◆ TASK OBJECTIVE
Beginning at the line with "Viewport: 911px width, 897px height.", please repeat each line exactly through the end of the records below, including that first line and the last, but no pictures.

______________________________

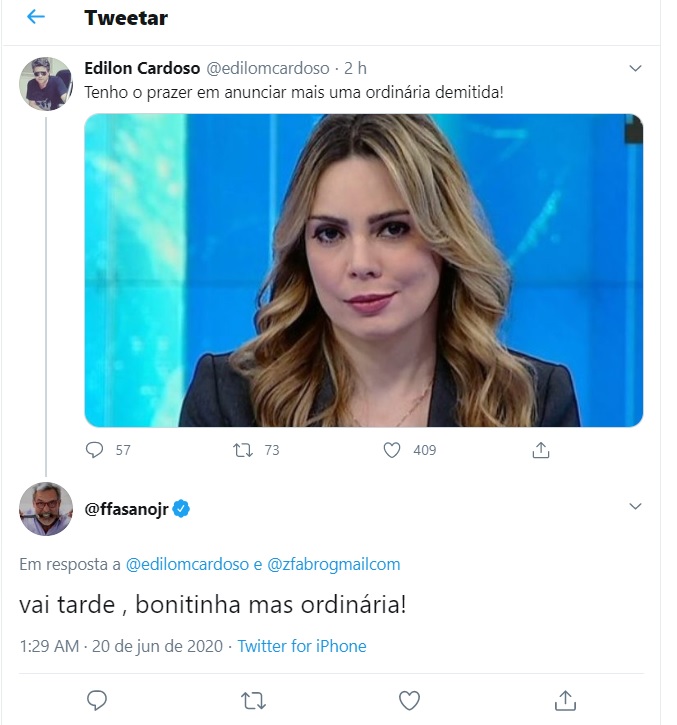
Task: Share the @ffasanojr reply tweet
Action: pos(565,699)
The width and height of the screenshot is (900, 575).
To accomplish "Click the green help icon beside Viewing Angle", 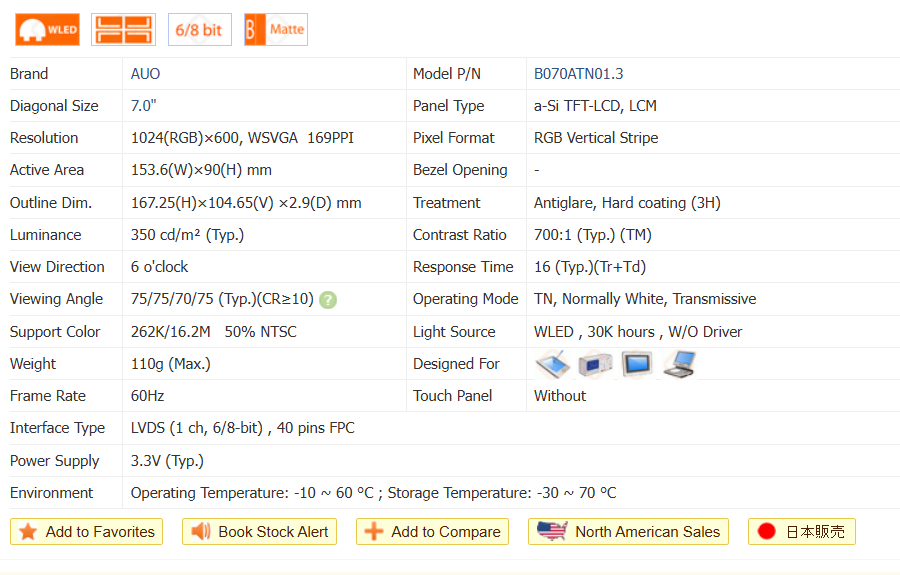I will coord(328,300).
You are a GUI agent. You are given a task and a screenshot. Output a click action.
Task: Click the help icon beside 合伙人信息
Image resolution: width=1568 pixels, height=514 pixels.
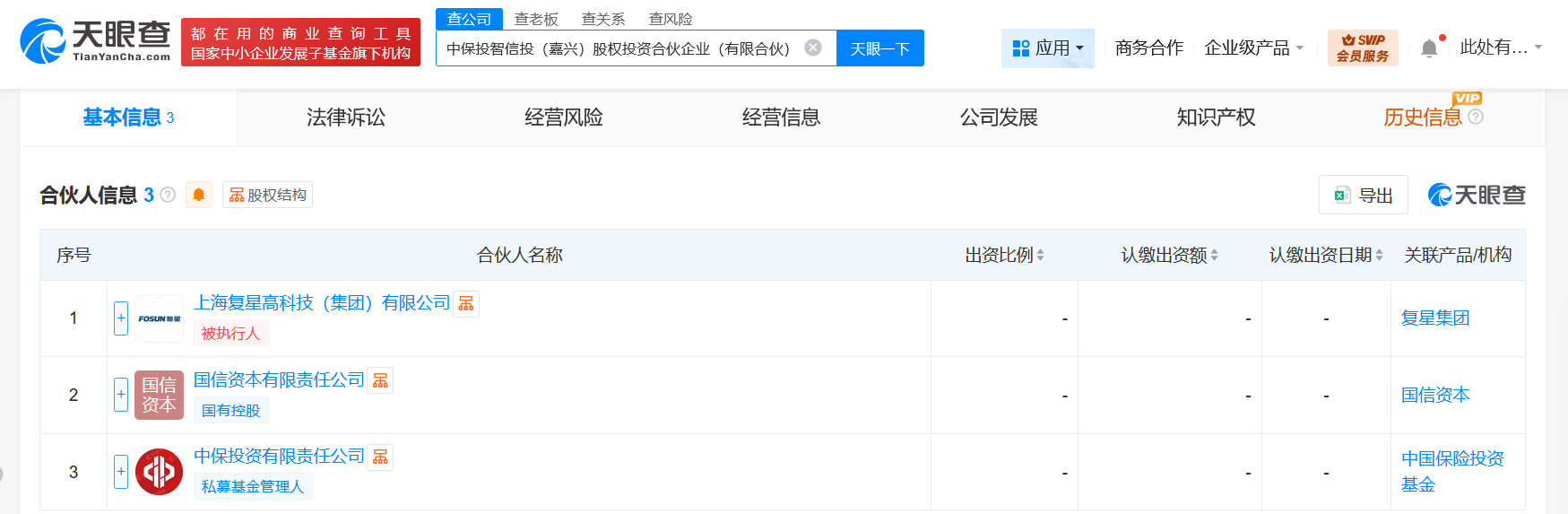168,195
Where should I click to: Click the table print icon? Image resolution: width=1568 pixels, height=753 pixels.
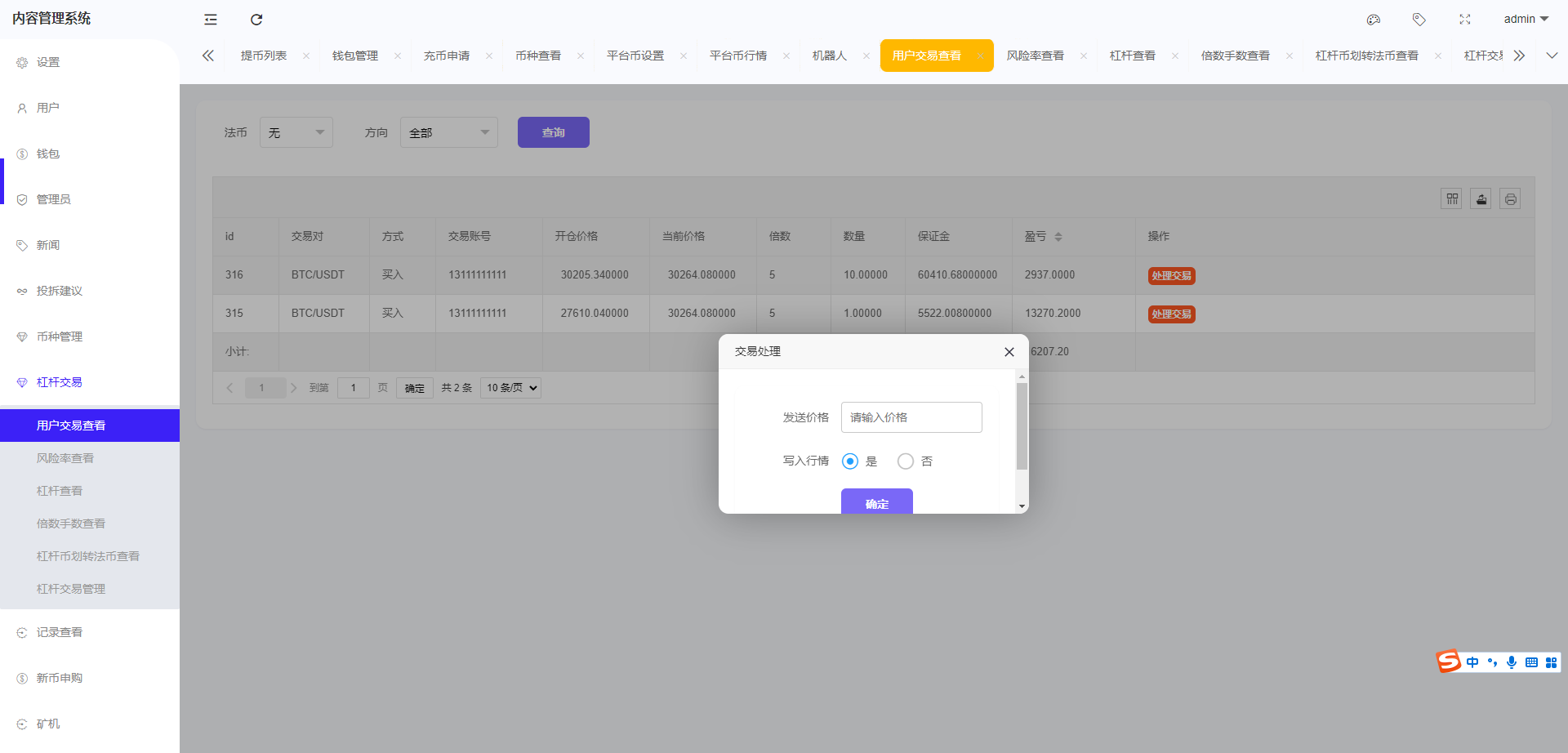coord(1510,199)
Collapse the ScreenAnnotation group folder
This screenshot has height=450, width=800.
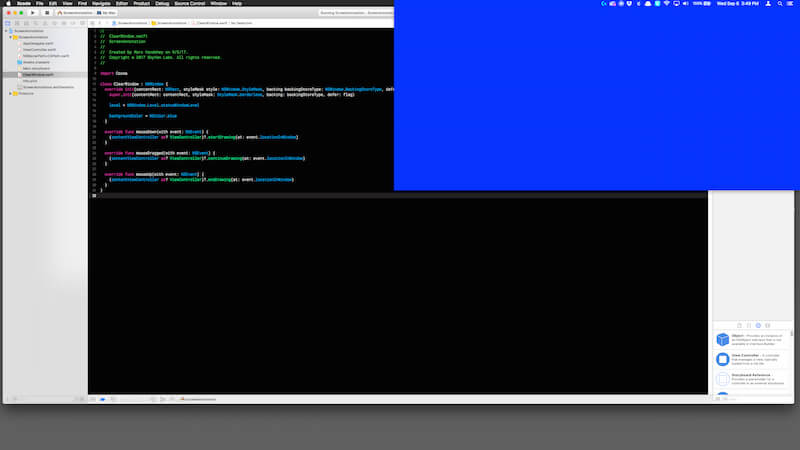click(11, 37)
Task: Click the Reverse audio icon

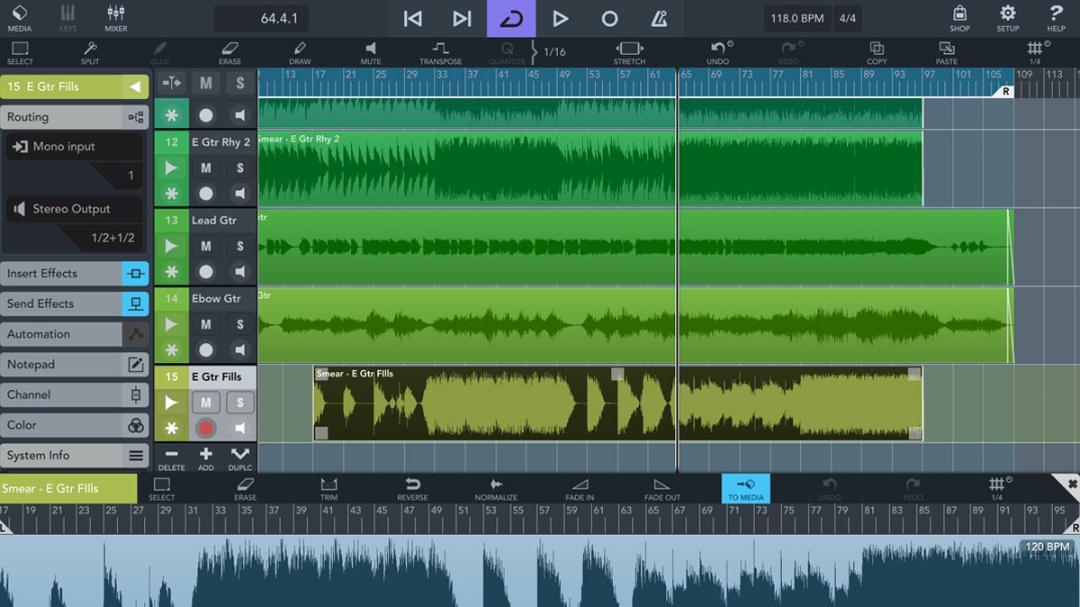Action: pos(412,488)
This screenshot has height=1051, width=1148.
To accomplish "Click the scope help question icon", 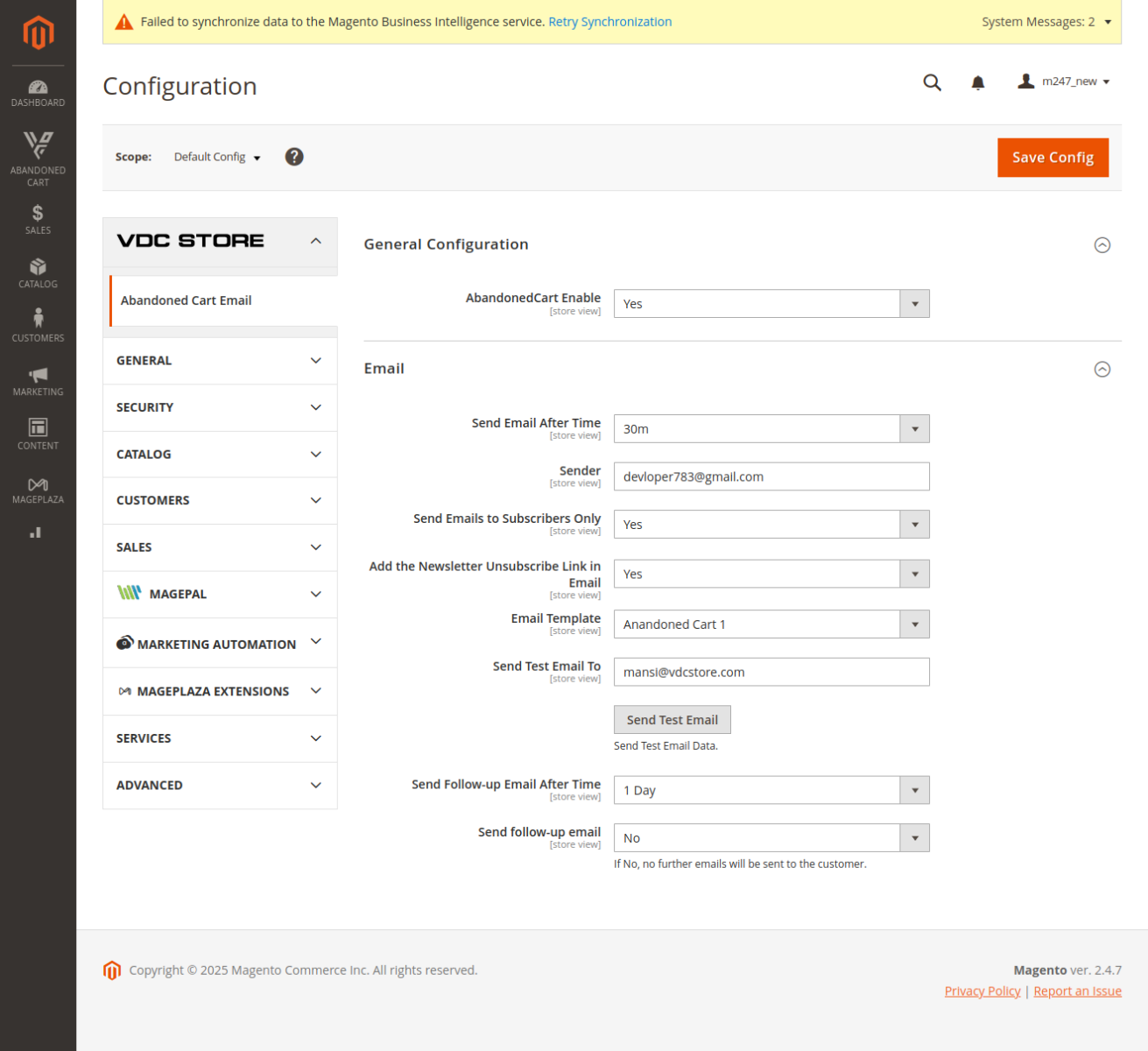I will tap(294, 157).
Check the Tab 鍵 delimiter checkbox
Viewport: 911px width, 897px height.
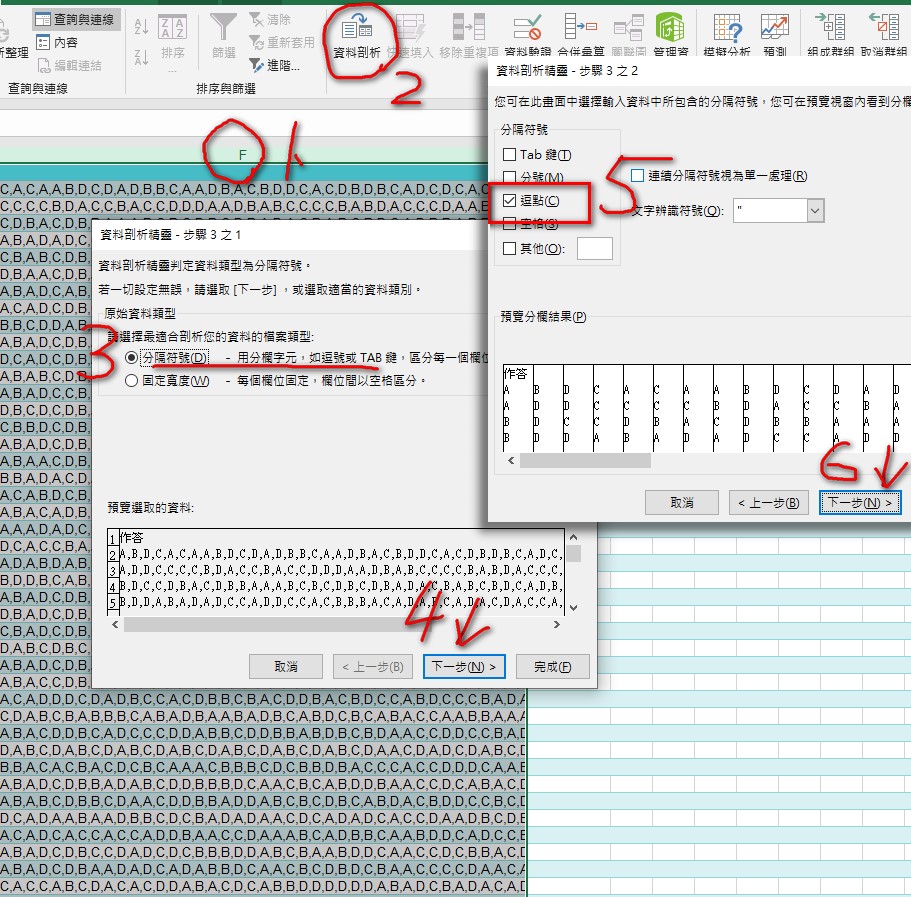coord(510,155)
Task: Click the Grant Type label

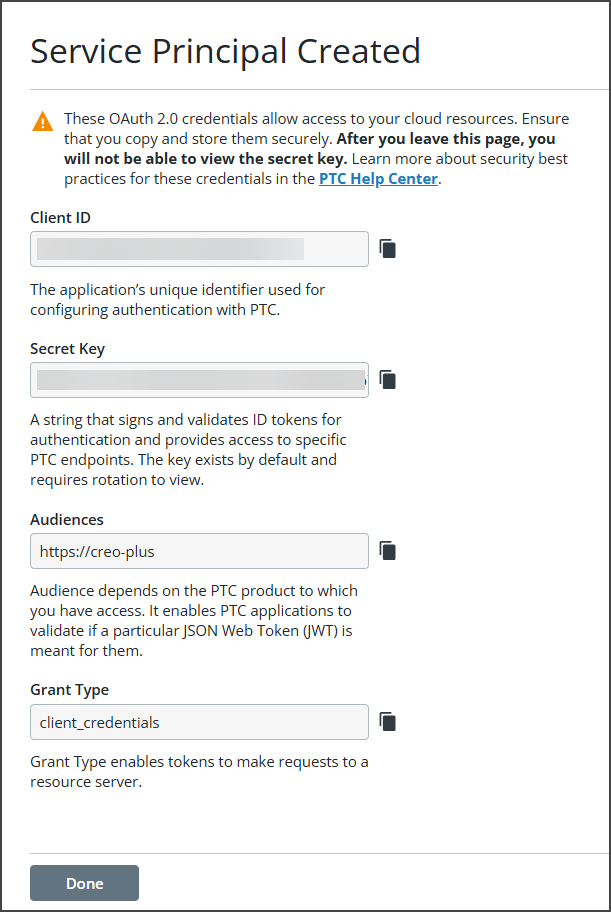Action: tap(69, 690)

______________________________

◆ YOUR SOLUTION
Viewport: 911px width, 897px height.
coord(510,155)
Task: Click the Grant Type label

Action: tap(69, 690)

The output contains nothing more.